Saturday was the final day of Linuxtag. The booth team was busy like the other days explaining what is special about Sugar, what are the differences to other UIs and how they can try it out at home. Sean demoed with a wide range of Netbooks running Sugar that we are on a good way to reach the goal of making the learning platform available on nearly any hardware.
In the afternoon we had several interesting talks. Greg gave his overview on open content and open lessons plans, we had a summary about the OLPC deployment in Uruguay and Svetlana Senajova experiences with the little green machine in an deployment in Afghanistan. I, myself introduced the Sugar platform, gave a status report and outlined where help is needed and how one can contribute to the Sugar Labs project. Sebastian had a live radio interview with Deutschlandfunk from cologne.
I am very happy about how the conference went. The Sugar Labs booth team were good representatives of a community that is easy to approach.
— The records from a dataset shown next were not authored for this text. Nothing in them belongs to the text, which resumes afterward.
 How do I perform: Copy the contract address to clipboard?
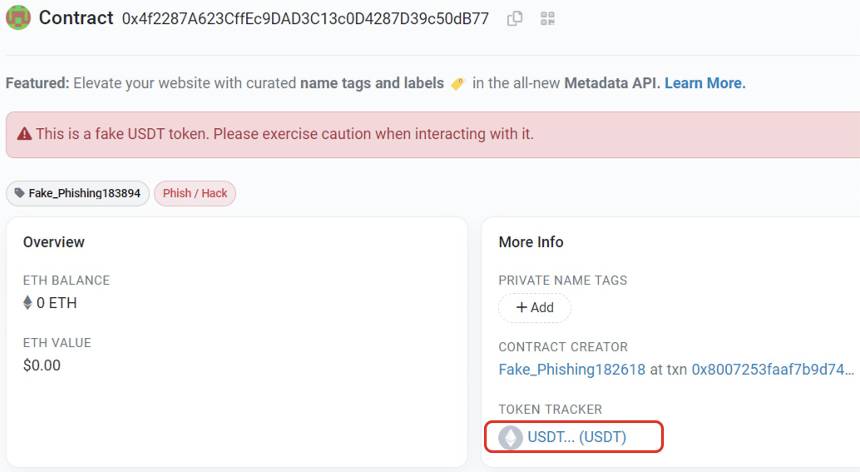click(x=514, y=19)
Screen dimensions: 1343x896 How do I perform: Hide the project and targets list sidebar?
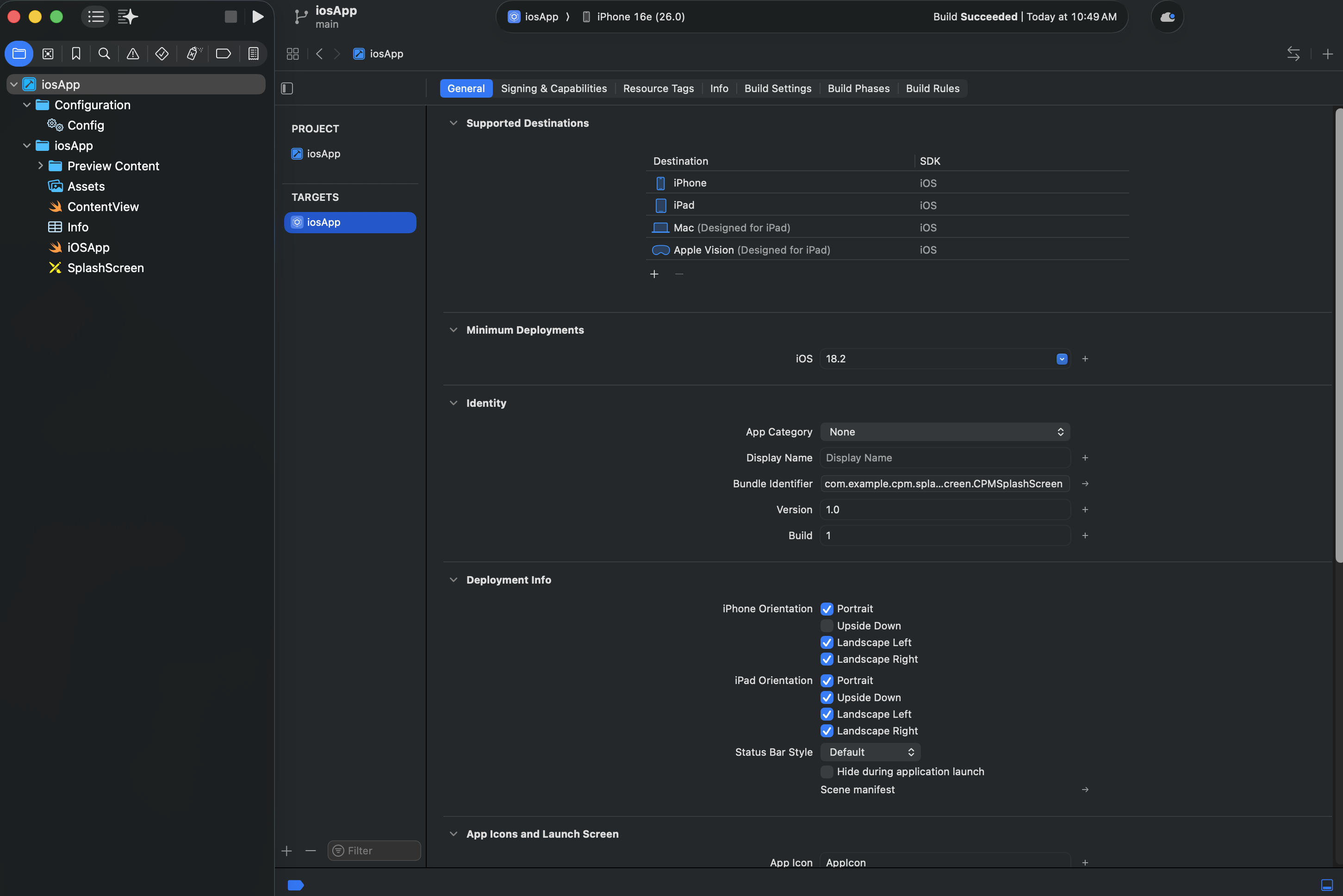pyautogui.click(x=287, y=88)
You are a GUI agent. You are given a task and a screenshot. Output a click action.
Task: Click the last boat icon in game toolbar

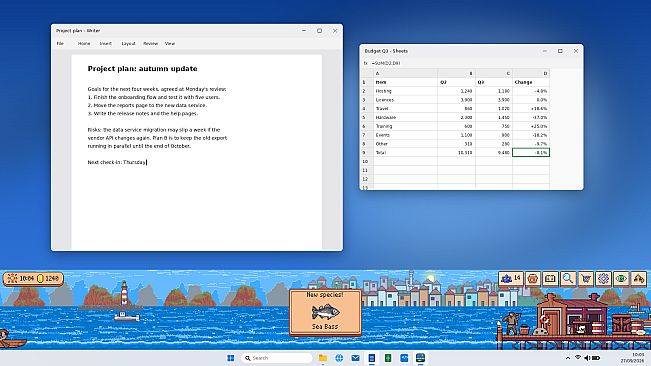(639, 278)
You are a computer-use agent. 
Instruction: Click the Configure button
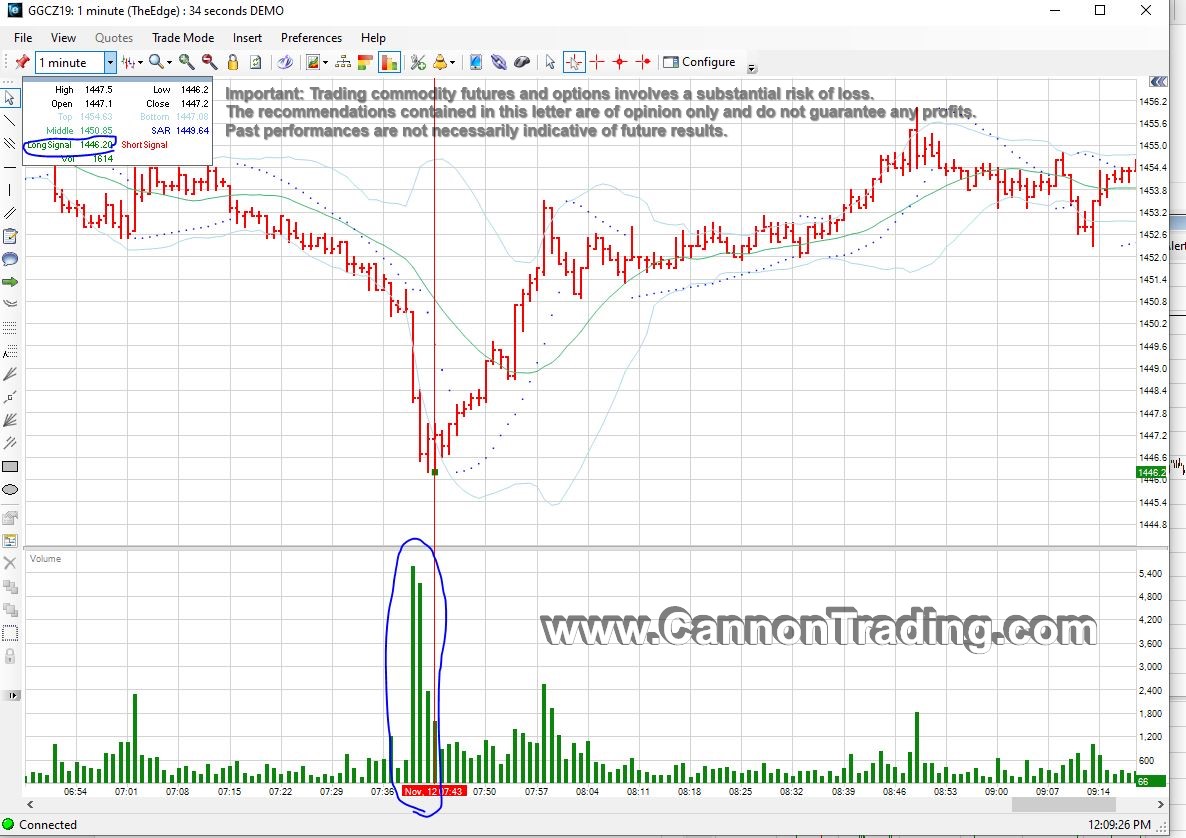click(x=699, y=62)

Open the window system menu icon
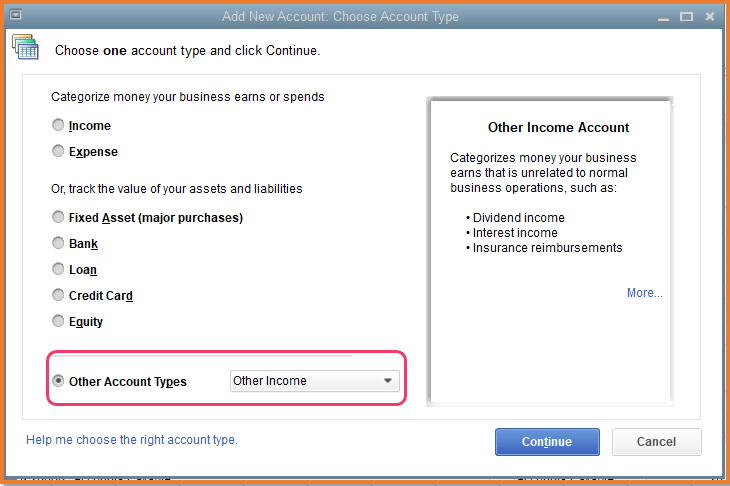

I want to thank the team in spreading the word:
* Tony Anderson (deployment expert, hacking ShowNTell in the last minute to give a demo)
* David Van Assche (the OpenSuse link, more than 50 activities in the OpenSuse Soas version)
* Sean Daly (marketing expert, table full of netbooks and XOs)
* Sebastian Dziallas (Mister “Strawberry”)
* Bert and Rita Freudenberg and the Squeak Team (”Etoys can do more than the car example”)
* Adam Holt (OLPC XO 1.5 expert)
* James Zaki (a constant in demonstrating the learning platform )
Many thanks to Harald and all of the Skolelinux team, X2GO and Linux4Afrika for being our friendly booth partners. And one thing I was really happy about was the booth material we had available. Two banners, two posters, branded balloons, Flyers in English and German, generic business cards, a table full of different laptops running Sugar and a wide screen demo. Marketing wise this was a big step forward.